### Input material:
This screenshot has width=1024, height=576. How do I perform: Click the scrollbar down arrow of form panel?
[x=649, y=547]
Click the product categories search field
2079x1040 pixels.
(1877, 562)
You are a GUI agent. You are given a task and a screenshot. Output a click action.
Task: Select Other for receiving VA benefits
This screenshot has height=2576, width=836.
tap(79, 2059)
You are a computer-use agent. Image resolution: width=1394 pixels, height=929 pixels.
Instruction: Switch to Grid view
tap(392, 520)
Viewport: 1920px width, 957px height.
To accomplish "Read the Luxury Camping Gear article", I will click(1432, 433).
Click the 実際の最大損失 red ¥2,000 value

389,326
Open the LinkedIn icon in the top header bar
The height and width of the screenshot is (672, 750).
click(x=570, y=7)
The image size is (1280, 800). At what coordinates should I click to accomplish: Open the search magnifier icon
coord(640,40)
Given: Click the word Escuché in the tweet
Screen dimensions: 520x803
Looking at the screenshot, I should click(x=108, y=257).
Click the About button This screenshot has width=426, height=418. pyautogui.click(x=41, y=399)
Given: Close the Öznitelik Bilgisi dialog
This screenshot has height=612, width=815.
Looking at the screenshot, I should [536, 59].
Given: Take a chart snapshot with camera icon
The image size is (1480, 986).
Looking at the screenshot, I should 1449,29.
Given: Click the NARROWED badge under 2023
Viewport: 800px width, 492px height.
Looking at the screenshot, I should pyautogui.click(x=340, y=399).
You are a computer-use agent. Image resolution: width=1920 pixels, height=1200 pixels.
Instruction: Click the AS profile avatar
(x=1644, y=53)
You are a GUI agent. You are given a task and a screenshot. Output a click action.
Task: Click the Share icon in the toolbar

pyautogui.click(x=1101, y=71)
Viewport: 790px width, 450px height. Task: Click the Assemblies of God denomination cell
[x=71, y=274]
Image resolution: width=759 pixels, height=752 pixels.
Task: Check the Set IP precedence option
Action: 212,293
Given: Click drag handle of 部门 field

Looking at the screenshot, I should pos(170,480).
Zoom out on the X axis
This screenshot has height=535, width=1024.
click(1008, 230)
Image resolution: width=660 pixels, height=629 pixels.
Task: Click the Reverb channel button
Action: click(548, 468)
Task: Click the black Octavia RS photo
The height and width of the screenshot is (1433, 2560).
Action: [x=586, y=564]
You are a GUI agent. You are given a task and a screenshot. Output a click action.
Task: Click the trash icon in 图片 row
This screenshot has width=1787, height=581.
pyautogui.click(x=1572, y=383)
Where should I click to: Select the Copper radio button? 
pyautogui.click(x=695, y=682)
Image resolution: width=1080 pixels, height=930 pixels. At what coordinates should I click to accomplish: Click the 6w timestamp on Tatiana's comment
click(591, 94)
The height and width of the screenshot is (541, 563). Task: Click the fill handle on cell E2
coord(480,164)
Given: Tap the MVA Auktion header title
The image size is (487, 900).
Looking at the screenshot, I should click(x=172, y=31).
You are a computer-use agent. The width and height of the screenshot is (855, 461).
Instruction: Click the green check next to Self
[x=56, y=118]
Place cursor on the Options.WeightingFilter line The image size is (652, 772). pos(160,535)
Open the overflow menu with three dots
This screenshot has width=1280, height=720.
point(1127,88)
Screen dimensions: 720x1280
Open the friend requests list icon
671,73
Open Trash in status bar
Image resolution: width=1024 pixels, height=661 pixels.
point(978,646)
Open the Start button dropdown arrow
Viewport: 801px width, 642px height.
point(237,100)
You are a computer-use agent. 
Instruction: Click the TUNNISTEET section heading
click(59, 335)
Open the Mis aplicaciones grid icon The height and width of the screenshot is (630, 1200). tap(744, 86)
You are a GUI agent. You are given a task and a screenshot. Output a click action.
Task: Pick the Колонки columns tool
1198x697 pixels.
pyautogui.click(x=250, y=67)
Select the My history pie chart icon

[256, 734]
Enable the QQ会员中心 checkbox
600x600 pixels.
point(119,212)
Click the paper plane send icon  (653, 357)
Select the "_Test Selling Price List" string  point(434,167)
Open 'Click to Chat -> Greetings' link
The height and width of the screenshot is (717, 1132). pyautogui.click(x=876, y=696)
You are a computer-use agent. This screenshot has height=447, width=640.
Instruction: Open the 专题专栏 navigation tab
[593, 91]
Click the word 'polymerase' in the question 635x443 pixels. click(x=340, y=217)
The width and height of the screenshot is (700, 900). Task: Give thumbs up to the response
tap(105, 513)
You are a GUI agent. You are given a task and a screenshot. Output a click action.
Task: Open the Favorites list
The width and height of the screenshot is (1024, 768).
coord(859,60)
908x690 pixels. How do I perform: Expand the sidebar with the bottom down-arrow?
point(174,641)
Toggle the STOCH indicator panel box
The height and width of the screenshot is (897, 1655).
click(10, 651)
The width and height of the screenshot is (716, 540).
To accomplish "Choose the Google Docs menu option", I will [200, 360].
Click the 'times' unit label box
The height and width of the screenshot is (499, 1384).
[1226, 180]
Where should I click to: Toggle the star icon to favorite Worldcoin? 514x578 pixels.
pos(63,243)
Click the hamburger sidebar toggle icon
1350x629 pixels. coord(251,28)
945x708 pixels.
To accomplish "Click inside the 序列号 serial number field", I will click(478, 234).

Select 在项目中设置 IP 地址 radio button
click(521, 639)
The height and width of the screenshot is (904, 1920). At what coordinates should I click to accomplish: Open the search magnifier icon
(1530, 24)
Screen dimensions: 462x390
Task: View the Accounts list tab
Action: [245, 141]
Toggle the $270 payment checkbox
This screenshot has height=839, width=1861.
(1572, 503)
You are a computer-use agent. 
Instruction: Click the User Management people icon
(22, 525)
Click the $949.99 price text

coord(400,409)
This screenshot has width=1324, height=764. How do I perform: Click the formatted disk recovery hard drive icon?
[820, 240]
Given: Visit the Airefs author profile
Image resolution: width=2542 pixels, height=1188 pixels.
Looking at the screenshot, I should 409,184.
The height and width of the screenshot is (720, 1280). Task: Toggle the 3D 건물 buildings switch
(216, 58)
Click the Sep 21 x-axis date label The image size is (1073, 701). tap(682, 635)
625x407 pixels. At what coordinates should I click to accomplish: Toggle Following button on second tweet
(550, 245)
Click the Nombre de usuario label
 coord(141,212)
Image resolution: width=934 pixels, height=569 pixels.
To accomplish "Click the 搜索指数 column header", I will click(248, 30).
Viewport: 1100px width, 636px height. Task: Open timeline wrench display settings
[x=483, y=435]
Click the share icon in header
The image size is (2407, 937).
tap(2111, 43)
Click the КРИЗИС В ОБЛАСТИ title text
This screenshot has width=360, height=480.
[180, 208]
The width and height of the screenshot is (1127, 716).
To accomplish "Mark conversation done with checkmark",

### Aim of the task:
Filter the entries above and keep only the lines with the word "title".

### Answer section:
Given: Tap the MVA Auktion header title
Click the КРИЗИС В ОБЛАСТИ title text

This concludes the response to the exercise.